Bülent Kaan Köse
Galatasaray geçen hafta 10 kişi ile aldığı Gazişehir galibiyetinin ardından zor bir deplasman olan Kasımpaşa’ya gidiyor, takımın neler yapacağı merakla bekleniyordu. Sezona çok iyi başlayamayan mavi- beyazlı ekipte Sami Uğurlu ile yolların ayrılmasının ardından takımın başına tekrar Şenol Can’ın geçmesi ile iki maçta altı puan alan Kasımpaşa ise, büyük bir motivasyon ile bu maça hazırlanıyordu. Açıkçası oyunun kontrolünün Galatasaray’da olacağını tahmin etmiştim. Haftanın bu keyifli maçının analizine geçelim…
Maçın ilk çeyreğinden itibaren oyunun Galatasaray’ın kontrolünde geçtiğini söylemek gerekiyor. Özellikle ikinci bölgede takımın oyunu çok iyi kontrol ettiğini söylemem gerekiyor. Takımın geçiş oyunu ile ilgili minimal sorunları yavaş yavaş ortadan kalkıyor gibi. Okan Buruk zaman içerisinde oyun sistemini daha net bir şekilde oturtacak gibi görünüyor. Kasımpaşa’nın hücum gücü yüksek olmasına rağmen kırılgan bir yapısı var. Bu sebepten golü bulduktan sonra takım savunmasında saha parselasyonunu iyi bir şekilde yapamadılar.

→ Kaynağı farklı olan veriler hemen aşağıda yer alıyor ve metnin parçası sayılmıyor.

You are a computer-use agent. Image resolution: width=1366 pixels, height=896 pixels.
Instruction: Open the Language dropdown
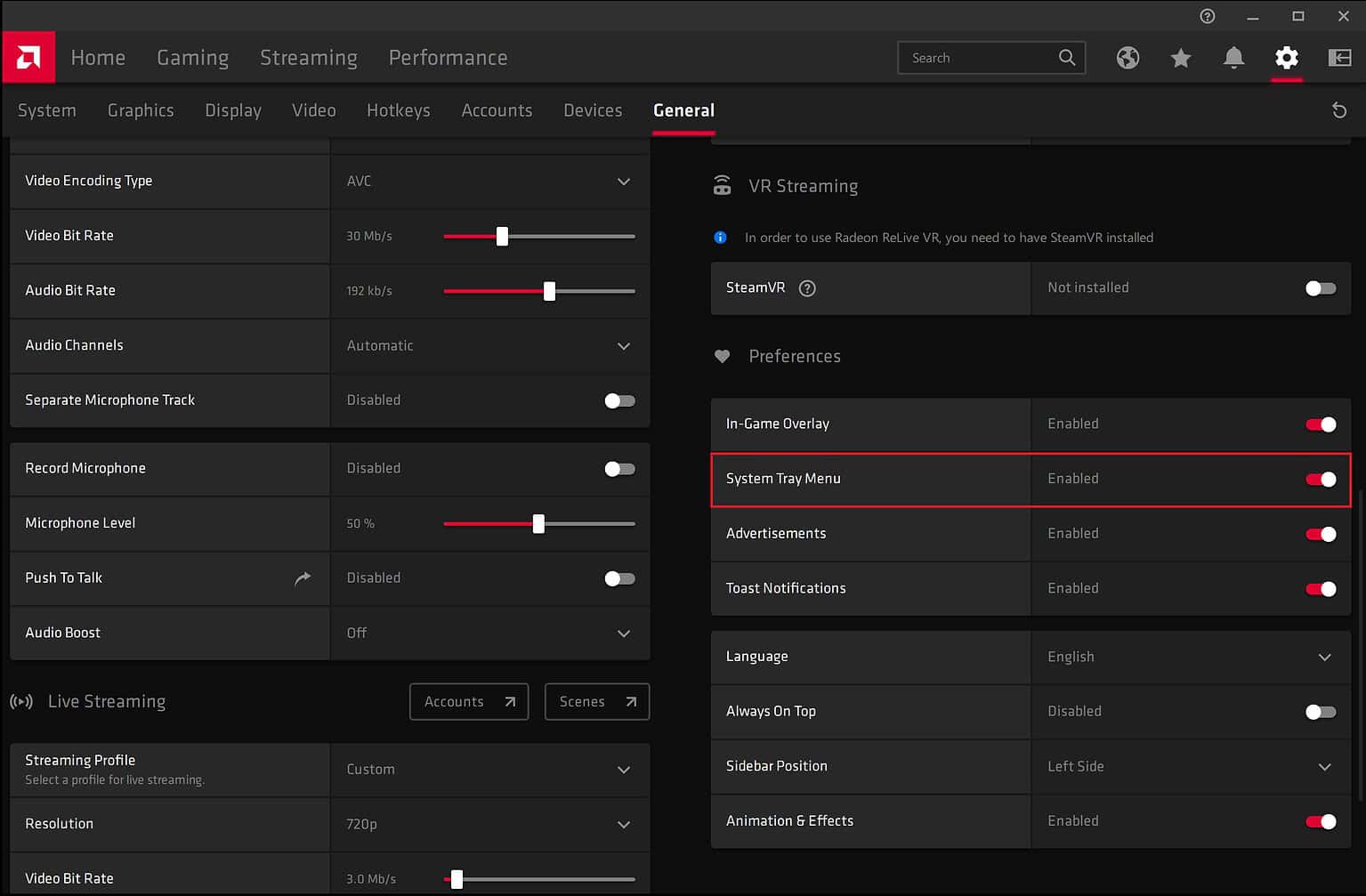pos(1323,657)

Galatasaray’ın beklerini oyuna sokması, hücum varyasyonunu genişletmesi hücum gücünün yanı sıra takımın ceza sahasına gitme opsiyonunu genişletiyor. İlk yarıda Galatasaray geriye düştüğü anda da, golü bulana kadar da en çok pozisyona girdiği yarıyı oynadı diyebilirim. İlk yarıda rakip kaleye gelerek 10 şut atmak azımsanacak bir iş değil. Takımın öz güveninin yükseleceğini söylemiştim. Bu hafta bunu gördüğümüzü düşünüyorum. Oyunun oturması bir yana, dikkatimi en çok çeken detaylardan bir tanesi, oyuncular geçen seneye nazaran daha net bir şekilde ikili mücadeleye giriyorlar. Stoperler ve bekler, savunma çizgisini öne çekerek alan daraltıyor ve rakip topla daha fazla oynasa dahi pozisyona girmekte zorlanıyor. Bu durum sezon başı kampının ne denli doğru geçtiğinin göstergesi. Takım uzun süre ayakta kalıyor.
İkinci yarıda golün hemen gelmesi birçok noktada takım oyununu etkiledi. Oliviera’nın kritik pasları bu sezon en belirleyici tarafta olacak gibi görünüyor. Derin ve savunma arkası koşuları çok net görüyor. Bir orta saha oyuncusunda bulunması gereken en temel özellik çevre kontrolü. Kadro kalitesi yüksek olsa da Galatasaray maçları görünmeyen detaylar ile kazanıyor. 90 dakika boyunca 32 kere rakip ceza sahası içerisinde topla buluşan Galatasaray, oynamak istediği oyunu oynadı diye düşünüyorum. Kerem Aktürkoğlu’nun sorumluluk alarak takımı sırtlaması olumlu bir detay. Bana soracak olursanız 10 numara pozisyonunda dikine çok iyi oynadı.
Transferlerin de kadroya girmesi ile, Galatasaray, içeride ve dışarıda bambaşka seviyede bir takım olacak. Son olarak bir ayrı parantez de Emin Bayram’a açmak istiyorum. Çok büyük potansiyel. Savunma oyuncularında öz güven ve ilk dokunuş çok önemlidir. Yenilen golde hatalı olmasına rağmen düşmeden devam etti ve birçok tehlikeyi önledi. Düzenli oynar ise, kadro rotasyonunu rahatlıkla genişletecek bir isim. Peki sizce, Galatasaray ligde neler yapacak?